Last week, we talked about the complexity of a dataset and how some use cases require higher complexity than others. This week, we shipped complexity controls and also the ability to edit the knowledge graph with custom nodes.

Complexity

We shipped the ability to control the complexity of a dataset, which will let users have more control over how complex the reasoning within the dataset samples is. This becomes really important for logical or reasoning-heavy use cases (code, math, etc.) where you want the dataset to have complex examples to teach a model how to navigate and reason through them. Right now, complexity is defined at four discrete levels, and you can preview what each level means for your use case.

Editing knowledge graph

The knowledge graph is a tool to help users visualize what knowledge is covered by the dataset and subsequently goes into the model. Until now, users could only view the knowledge graph and try to iterate on that by editing the description of the use case, but this week we shipped the ability to edit the knowledge graph by adding or removing nodes. This will help users control what knowledge they want the dataset to cover, remove unwanted data, and add things that we might otherwise miss.

Adding external data sources

We are seeing recurring requests from users where they want to ground the synthetic dataset we generate using seed data from external data sources like websites or internal knowledge bases. This is important for use cases where no information exists on the topic outside of your internal knowledge base so we can’t accurately generate synthetic data for it, or if you’d like to target some very specific data for your model like documentation of a specific set of APIs.

This week we built out support for external data sources for our data generation pipeline, and you can expect this feature to be shipped and available to you next week.

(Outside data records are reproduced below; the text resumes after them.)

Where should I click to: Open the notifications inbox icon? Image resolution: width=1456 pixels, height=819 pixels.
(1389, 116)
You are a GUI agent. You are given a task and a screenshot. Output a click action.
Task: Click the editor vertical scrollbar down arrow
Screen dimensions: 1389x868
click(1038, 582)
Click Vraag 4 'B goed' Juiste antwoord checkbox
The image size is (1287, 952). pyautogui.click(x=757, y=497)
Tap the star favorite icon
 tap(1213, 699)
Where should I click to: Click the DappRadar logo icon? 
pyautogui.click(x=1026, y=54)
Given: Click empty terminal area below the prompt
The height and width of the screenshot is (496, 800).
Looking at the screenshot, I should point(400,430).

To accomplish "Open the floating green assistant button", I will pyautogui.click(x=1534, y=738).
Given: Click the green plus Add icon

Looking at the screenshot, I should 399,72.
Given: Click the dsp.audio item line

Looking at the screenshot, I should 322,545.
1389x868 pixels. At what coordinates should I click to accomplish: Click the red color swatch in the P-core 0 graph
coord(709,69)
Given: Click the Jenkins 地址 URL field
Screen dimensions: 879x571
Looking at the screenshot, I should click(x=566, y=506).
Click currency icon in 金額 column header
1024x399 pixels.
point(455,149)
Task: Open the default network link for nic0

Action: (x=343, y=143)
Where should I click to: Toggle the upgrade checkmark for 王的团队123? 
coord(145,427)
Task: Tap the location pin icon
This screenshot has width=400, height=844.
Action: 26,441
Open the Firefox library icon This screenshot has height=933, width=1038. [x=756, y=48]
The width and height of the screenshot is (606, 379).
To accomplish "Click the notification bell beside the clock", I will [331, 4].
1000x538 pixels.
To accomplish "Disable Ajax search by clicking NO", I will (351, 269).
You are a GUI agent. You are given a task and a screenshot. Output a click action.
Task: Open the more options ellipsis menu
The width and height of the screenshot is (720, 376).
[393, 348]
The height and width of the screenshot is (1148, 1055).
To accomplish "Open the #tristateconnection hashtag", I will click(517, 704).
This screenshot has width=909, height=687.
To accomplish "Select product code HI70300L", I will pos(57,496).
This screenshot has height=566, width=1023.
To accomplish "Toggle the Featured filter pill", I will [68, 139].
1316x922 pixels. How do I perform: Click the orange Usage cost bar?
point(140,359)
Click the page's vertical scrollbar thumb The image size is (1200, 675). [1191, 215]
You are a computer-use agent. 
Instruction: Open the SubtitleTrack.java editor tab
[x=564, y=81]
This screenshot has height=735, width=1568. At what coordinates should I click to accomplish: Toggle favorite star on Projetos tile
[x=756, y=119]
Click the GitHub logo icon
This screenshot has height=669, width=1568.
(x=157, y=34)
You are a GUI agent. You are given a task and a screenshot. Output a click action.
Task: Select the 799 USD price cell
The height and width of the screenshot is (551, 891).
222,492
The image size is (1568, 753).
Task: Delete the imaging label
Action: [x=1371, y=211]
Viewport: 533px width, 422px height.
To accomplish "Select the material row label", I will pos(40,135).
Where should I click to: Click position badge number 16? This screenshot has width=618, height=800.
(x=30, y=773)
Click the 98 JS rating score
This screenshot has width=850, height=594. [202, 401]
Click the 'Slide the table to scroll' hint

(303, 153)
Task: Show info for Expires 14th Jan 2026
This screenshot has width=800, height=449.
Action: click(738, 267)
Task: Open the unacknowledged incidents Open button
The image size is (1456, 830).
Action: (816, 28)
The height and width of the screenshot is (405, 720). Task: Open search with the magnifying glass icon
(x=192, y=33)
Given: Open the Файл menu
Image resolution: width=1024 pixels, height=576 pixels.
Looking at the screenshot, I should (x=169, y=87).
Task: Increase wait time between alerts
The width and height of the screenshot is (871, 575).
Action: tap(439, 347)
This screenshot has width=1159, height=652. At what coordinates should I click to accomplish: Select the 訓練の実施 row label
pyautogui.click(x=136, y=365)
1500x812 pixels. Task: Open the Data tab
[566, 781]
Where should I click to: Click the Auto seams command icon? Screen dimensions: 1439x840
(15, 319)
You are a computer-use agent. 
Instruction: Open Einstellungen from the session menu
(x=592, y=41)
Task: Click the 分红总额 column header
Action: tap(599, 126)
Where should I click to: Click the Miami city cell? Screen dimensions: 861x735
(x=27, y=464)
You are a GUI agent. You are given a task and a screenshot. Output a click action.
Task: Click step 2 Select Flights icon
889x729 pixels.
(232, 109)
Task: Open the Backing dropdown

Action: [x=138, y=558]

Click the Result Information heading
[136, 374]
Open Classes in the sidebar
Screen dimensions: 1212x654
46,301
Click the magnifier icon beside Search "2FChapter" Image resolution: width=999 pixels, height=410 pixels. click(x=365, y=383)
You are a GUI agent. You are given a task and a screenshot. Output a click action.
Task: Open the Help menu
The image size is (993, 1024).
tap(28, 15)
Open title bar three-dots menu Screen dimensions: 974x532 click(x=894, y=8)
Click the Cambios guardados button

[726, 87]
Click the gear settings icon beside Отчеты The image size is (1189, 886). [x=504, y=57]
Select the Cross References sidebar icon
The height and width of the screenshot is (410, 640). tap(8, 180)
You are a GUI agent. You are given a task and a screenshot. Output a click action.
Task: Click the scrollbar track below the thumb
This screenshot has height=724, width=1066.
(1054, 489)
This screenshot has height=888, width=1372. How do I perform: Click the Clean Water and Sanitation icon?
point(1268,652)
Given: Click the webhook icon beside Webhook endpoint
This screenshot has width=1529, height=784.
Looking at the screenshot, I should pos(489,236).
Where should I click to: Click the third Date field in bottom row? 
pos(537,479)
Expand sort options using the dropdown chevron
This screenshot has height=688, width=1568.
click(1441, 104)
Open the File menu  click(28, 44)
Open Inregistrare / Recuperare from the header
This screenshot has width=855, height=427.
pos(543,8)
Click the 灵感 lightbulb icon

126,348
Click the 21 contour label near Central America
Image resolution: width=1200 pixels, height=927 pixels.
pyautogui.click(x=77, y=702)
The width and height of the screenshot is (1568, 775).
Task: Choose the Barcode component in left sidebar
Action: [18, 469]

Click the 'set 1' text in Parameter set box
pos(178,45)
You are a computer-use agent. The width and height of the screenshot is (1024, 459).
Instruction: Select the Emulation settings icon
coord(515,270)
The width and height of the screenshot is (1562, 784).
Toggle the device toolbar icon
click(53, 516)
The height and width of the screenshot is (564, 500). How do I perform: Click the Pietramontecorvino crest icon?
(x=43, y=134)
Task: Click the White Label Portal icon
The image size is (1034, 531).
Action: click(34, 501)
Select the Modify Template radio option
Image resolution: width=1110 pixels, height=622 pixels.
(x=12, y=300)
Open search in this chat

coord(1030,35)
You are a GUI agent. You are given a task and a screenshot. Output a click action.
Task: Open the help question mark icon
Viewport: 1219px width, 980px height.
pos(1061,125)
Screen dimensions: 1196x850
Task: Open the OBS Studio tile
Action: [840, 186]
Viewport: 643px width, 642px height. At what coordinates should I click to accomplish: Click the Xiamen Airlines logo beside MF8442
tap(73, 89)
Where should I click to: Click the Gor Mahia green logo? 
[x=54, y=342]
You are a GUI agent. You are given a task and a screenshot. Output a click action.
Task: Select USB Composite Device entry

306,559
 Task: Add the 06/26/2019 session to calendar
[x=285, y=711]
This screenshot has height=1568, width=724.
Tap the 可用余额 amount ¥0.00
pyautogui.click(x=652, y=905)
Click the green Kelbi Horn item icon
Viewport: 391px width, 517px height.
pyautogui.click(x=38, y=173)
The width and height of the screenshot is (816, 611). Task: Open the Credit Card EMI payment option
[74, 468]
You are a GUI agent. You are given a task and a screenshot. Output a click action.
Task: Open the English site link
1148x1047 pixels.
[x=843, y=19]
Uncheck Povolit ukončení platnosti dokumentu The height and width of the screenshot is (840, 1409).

Better improvement workflow for models

Over the past few weeks, we have been working hard to improve the process of building a dataset and model on our platform, and now we are starting to focus also on a better flow for improving your datasets and, by extension, models, based on learning from measurements.

We MVP'd a flow for improvement which will let you update a dataset and then train a model on that in the following ways:

  1. Create a new dataset from scratch, currently supported.
  2. Add knowledge to the dataset, useful where the model performs badly on inputs because the information is missing in the dataset.
  3. Edit the style schema, and we apply the changes to all the samples in the existing dataset.
  4. Remove examples that meet a certain condition; this will help you remove unwanted noise.
  5. Add samples of a certain type to balance the dataset. For example, if you see that your model performs worse on a RAG use case where there are more than 5 document sources in the input, you can add samples of just those types to improve the model in that area.

We expect to ship this feature within the next week.

Changelog

Schema Builder

  • Added complexity control to the schema builder.
  • Several bug fixes related to schema parsing.

Knowledge Graph:

  • Knowledge graph can now be edited by adding or removing nodes.
  • Edit keywords inline.
  • Format as a horizontal tree.

Note: You will need to make a new version and generate a new graph to see the changes on existing datasets.

Other:

  • We shipped a new and updated landing page; check it out here.
  • Data previews are now 5x faster.

Fixes

  • Some weird labels in the dataset designer have been removed.
  • Previews no longer require a knowledge graph to be generated.